Vielleicht so 3 Tipps, die ich damit an die Hand geben kann: Das Erste ist wirklich mentales Training zu betreiben, und wenn wir Menschen merken, dass wir gerade in Stresssituationen geraten, gibt es einen 3 Schritte Plan, den ich immer nenne „Stop. Feel. Act.“ Also, sobald ich merke, dass ich in Stress verfalle, anzuhalten, ganz egal ob ich jetzt grad in einem Meeting mit meinem Chef sitze, ob ich in einem Gespräch bin, ob ich in einem Stau bin, wenn ich merke, es ändert sich bei mir was zum Negativen, anzuhalten. Das kann sein, dass ich beim Meeting rausgehe. Ich nenne das auch immer ganz lustig Klo-Meditation, mal eben auf die Toilette und kurz einen Break machen. Dann hinzuschauen, denn wir denken am Tag zwischen 60- und 90.000 Gedanken und 90% davon sind immer wieder die gleichen wie gestern, das heißt da auch mal dieses Einfühlen anwenden. Was denke ich gerade und was fühle ich gerade? Und wenn ich mir dessen bewusst bin, dann erst zu handeln, in die Veränderungen zu gehen, wieder ins Meeting zurückzugehen und mit klarem Kopf dann wirklich das Meeting weiterführen zu können.
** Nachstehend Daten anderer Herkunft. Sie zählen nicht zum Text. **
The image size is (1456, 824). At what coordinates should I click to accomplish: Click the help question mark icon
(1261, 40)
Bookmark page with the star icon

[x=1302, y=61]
Das ist so die erste Technik, die ich mit an die Hand geben kann. Das Zweite ist, wir nennen das mittlerweile „Digital Detox“, also Distanz zu bekommen, das geht so ein bisschen weiter hinaus. Viele sagen dann, ich mache jetzt mal eine Woche ohne mein Smartphone Handy. Es macht Sinn, sich aber wirklich freie Zeit über den Tag einzurichten, also Zeiten, wo man mal nicht am Telefon ist. Zeiten, wo man auch mal Outlook oder Meetings mal wegschiebt, damit wir wieder in so einen Flow Zustand kommen.
Das kommt auch aus dem amerikanischen. Wir werden bei jedem Piepen und Blinken, was auf unseren Bildschirmen erscheint, aus unserer Kreativität gerissen und Flow Zustand meint, dass wir es wieder schaffen, in einen Zustand zu kommen, in dem wir ungestört kreativ arbeiten können. Wir sind hier weder unter- noch überfordert und kennen uns darin aus. Beispielsweise Menschen aus dem Hochleistungssport, die nach ein paar Minuten in den Flow Zustand kommen, in dem sie 100 Prozent leistungsfähig sind.
Das Dritte, was ich noch mitgeben kann: Wenn wir morgens im Bett liegen, können Sie sich gerne mal beobachten, dann wachen wir auf und denken, dass wir schnell aufstehen müssen. Man denkt: Ich habe einen stressigen Tag, ich muss mein Kind zur Arbeit fahren. Ich muss noch schnell was vorbereiten und was kann man da tun? Man kann sich das nachher bewusst machen und dann zweitens auch mal Abhilfe verschaffen, indem man sich aufschreibt: Was möchte ich denn stattdessen denken? Und diese Gedanken sich einzutrainieren, zu ersetzen, als Beispiel zu sagen ich bin dankbar für den neuen Tag oder ich gestalte mein Tag heute kraftvoll, das Leben ist ein Geschenk und das wirklich sich anzutrainieren, neu zu denken. Wir wissen, dass die Macht der Wiederholung ein Erfolgserlebnis hervorrufen kann. Also es ist natürlich auch eine gewisse Trainingssache, die dahintersteckt und ja gerne einfach mal ausprobieren.